Legend (formerly Horror Channel, and Zone Horror) is a British free-to-air television channel specialising in sci-fi, fantasy, thriller, action and cult series. It is broadcast in the UK and Ireland. The channel is known for its horror movies during the evenings and early hours with its schedule featuring in the Films section of the Radio Times rather than with the General Entertainment channels.

History
Horror Channel was available as a free-to-air service on Astra 2F and, since Friday the 13th of March 2015, on Freeview channel 70.  The launch on the Freeview platform increased its viewership by some 300%.

Horror Channel
The Horror Channel was created by Tony Hazell, who had worked for the God Channel. The Horror Channel went into administration on 21 September 2004. The original management team formed a second company (Amore TV Ltd.) and purchased the channel on 22 September 2004, writing off the £200,000 investment made in the channel by venture capital firm, Northern Enterprise.

Zone Vision Networks Ltd. agreed to acquire the Horror Channel for an undisclosed sum on 17 June 2005. In June 2006, the Horror Channel was renamed "Zone Horror" after Zone Vision Networks was renamed AMC Networks International UK. It became a part of the AMC Networks International UK content division of Liberty Global in 2005.

Zone Horror +1 was launched on Sky on 1 July 2008, replacing Zone Reality Extra.

On 30 October 2006, Zonemedia launched Zone Horror in the Netherlands. On 1 July 2009, the channel was dropped from cable in the Netherlands.

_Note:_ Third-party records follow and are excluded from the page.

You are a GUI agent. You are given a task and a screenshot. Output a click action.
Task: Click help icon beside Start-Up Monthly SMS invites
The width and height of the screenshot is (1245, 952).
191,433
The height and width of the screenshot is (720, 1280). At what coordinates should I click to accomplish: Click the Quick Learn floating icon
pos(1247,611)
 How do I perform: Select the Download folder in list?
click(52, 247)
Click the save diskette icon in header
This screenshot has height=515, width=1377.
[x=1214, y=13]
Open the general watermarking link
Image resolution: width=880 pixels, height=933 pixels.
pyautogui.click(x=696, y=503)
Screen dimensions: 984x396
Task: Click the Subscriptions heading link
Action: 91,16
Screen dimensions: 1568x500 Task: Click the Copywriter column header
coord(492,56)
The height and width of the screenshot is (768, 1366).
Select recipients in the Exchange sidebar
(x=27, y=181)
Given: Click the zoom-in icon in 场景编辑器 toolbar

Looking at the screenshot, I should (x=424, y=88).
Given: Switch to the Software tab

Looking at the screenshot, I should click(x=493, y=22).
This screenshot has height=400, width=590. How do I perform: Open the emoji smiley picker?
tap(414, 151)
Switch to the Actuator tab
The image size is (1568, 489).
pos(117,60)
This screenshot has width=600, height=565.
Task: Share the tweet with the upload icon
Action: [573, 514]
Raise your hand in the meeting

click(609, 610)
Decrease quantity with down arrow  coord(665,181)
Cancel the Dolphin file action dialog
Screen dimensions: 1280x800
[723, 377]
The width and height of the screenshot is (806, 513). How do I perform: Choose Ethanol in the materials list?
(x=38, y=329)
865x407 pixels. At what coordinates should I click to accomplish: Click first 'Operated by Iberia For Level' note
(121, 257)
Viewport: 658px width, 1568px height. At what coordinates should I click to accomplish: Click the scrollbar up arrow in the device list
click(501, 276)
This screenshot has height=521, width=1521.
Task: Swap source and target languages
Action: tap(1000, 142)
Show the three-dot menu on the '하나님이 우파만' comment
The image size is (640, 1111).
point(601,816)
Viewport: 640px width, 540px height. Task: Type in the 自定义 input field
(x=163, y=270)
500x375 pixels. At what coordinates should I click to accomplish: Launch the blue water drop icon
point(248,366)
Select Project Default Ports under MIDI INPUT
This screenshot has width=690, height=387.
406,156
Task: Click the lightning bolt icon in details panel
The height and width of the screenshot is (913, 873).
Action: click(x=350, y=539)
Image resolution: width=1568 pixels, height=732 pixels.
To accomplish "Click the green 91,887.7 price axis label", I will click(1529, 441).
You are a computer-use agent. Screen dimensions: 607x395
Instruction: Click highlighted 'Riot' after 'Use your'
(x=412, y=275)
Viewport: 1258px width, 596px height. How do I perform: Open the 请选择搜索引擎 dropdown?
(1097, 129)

On 14 September 2009, it was revealed that the international arm of CBS, CBS Studios International, struck a joint venture deal with Chellomedia to launch six CBS-branded channels in the UK during 2009. The new channels would replace Zone Romantica, Zone Thriller, Zone Horror and CBS Reality, and timeshift services Zone Horror +1 and Zone Reality +1.

On 5 April 2010, Zone Horror was renamed "Horror Channel", following the renaming of the portfolio's other three channels in November 2009. On-air the channel name appears as Horror. The rebrand was produced by Chello Zone's in-house creative services team.

As of May 2014 the channel's pre-show idents incorporated a prominent CBS eye even though CBS does not appear in the channel's name.

Zone Fantasy got rebranded as Horror Channel in Italy on 6 September 2011. Horror Channel closed in Italy on 1 July 2015.

On 21 August 2012, a pre-watershed simulcast of Horror Channel began broadcasting in Sky's Entertainment genre on channel 198, followed by three hours of Psychic Today after 9.00 pm. This version of the channel was replaced by Reality TV, a simulcast of CBS Reality with a Psychic Today block, on 20 May 2013.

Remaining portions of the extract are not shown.